This demonstrates that the women throughout this era were objects of entertainment and proprietorship. Though a ransom was offered by the father, Agamemnon only kept her just to show how powerful he was. And he degraded her to a low point by saying that she would be forced to share his bed and be a he would enslave her.
In Antigone, the women’s roles began to transform and become more independent. This is evident in the act of defiance shown by Antigone when she buried her brother Polynices. Her uncle Creon established a law that prohibited everyone to not weep for or bury her slain brother. Antigone felt that this was unjust and requested her sister Ismene for assistance in their brother’s burial. Ismene hesitated and didn’t want to help as she was fearful of the consequences of going against Creon.
During the conversation, Antigone stated to Ismene, “I won’t insist, no, even if you should have a change of heart, I’d never welcome you in labor, not with me. So, do as you like, whatever suits you best! “This one statement illustrates that at this time the women had started to be self-reliant and courageous. Because even if they were faced with threats of cruel punishments the women were prepared to break a law and defy power to fight for what they believed in. Antigone buried her brother even though it would mean death to her. If she was found in action of the burial, she would be guilty of going against her uncle’s crown.

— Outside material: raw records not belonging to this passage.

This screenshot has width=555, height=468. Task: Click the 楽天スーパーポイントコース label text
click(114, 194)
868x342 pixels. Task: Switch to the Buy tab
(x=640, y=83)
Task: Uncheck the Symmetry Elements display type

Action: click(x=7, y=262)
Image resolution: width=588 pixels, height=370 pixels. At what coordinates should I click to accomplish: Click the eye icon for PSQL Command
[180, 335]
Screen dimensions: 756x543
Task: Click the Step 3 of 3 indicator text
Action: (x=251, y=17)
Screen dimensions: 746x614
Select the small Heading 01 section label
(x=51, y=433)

In conclusion, the role of the women in the Iliad differed mainly because of the women’s independence compared to that of Antigone. The role of women in Antigone showed more independence and determination. Women in the Iliad were more submissive and reliant on men in comparison with Antigone. And in Iliad, the women were treated merely as objects. But in Antigone, the women were shown with comparatively dignified character traits.